L'Union européenne élargit ensuite le spectre de ses sanctions et des entreprises visées selon ce que révèlent ces analyses du matériel militaire russe, mais il lui est difficile sinon impossible de suivre avec précision le cheminement de tout ce qui dépasse ses frontières.

Dans le cas de l'Arménie, du Kazakhstan et de la Russie, Bloomberg rappelle notamment qu'ils font tous partie d'une zone commerciale commune, l'Union économique eurasiatique, où les contrôles aux frontières ont été abolis.

Et si Astana a officiellement déclaré ne pas souhaiter aider Moscou dans son entreprise militaire en Ukraine, rien n'empêche quelques businessmen malins et sans scrupules de profiter de la pénurie pour fournir le grand voisin en électroménager à décortiquer.
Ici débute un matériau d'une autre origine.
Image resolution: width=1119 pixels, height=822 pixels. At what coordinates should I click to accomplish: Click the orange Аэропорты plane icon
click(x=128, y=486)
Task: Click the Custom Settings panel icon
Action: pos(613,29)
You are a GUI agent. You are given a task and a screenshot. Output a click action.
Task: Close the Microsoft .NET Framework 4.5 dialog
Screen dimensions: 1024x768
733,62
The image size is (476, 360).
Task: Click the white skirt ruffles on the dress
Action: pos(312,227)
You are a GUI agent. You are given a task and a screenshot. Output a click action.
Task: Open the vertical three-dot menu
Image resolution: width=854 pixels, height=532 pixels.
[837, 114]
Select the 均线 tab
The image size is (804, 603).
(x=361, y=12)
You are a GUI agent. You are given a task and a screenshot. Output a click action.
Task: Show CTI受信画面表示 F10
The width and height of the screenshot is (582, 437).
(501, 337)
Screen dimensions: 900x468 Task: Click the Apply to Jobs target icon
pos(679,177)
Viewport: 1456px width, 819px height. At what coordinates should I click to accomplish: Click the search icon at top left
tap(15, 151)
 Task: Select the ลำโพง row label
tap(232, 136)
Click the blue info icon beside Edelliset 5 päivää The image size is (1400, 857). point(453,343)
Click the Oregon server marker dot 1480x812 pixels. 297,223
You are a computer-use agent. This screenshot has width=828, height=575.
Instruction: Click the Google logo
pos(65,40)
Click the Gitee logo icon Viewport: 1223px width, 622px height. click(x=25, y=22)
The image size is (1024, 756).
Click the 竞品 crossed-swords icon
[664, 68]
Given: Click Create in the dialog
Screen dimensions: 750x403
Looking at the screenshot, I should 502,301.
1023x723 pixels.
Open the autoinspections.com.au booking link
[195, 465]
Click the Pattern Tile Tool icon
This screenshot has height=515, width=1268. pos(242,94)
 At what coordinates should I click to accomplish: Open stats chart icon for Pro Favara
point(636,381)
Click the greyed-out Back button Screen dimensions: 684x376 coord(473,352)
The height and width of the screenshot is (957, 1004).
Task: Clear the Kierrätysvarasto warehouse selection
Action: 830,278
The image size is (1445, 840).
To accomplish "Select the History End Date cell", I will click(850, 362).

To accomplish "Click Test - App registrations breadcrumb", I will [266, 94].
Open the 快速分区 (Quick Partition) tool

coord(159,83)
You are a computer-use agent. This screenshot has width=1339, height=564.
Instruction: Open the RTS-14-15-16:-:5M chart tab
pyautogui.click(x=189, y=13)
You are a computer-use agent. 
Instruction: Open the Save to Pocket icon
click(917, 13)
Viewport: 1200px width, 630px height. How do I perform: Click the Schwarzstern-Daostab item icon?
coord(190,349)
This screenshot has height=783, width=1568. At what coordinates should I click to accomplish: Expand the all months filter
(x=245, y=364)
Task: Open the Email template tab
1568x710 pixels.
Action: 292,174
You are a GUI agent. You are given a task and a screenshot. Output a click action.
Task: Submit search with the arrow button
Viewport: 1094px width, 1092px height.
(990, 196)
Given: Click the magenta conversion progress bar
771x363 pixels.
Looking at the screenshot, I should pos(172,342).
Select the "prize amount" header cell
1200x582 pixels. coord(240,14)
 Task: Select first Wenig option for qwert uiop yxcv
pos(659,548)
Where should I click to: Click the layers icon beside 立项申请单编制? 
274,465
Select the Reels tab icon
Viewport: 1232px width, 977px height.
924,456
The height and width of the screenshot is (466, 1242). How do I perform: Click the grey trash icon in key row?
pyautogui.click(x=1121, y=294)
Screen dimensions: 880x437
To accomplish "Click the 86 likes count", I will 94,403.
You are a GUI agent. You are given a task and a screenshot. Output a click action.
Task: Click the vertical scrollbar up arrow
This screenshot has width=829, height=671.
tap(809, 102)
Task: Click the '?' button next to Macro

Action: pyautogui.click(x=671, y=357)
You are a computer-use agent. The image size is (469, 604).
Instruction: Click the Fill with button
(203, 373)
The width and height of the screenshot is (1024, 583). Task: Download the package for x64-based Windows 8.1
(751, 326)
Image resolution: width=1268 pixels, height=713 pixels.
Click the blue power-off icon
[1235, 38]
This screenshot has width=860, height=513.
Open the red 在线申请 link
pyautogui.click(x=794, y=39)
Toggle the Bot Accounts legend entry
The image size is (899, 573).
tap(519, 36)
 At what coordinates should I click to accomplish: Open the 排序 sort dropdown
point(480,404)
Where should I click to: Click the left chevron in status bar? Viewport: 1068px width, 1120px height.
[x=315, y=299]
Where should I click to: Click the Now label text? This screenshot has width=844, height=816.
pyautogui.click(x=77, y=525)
Ces questions ne sont pas propres à la Russie, mais se posent pour le monde dans son intégralité. Récemment, l'Ukraine a mis la main, en le piratant puis en le détournant, sur un Mohajer-6 en parfait état, l'un des drones iraniens achetés à l'Iran par Moscou pour suppléer ses missiles qui viennent à manquer.

Après analyse, le Wall Street Journal révélait que l'engin était bourré de composants étrangers, provenant de nations occidentales ou asiatiques ayant pourtant placé Téhéran sur liste noire.

C'est également le cas d'autres appareils iraniens descendus par les défenses anti-aériennes de Kiev, les Shahed-136, les fameux drones au bruit de mobylettes que la Russie balance se suicider sur des cibles civiles en Ukraine, et ce pourrait être le cas de missiles que Moscou cherche à acquérir auprès de Téhéran.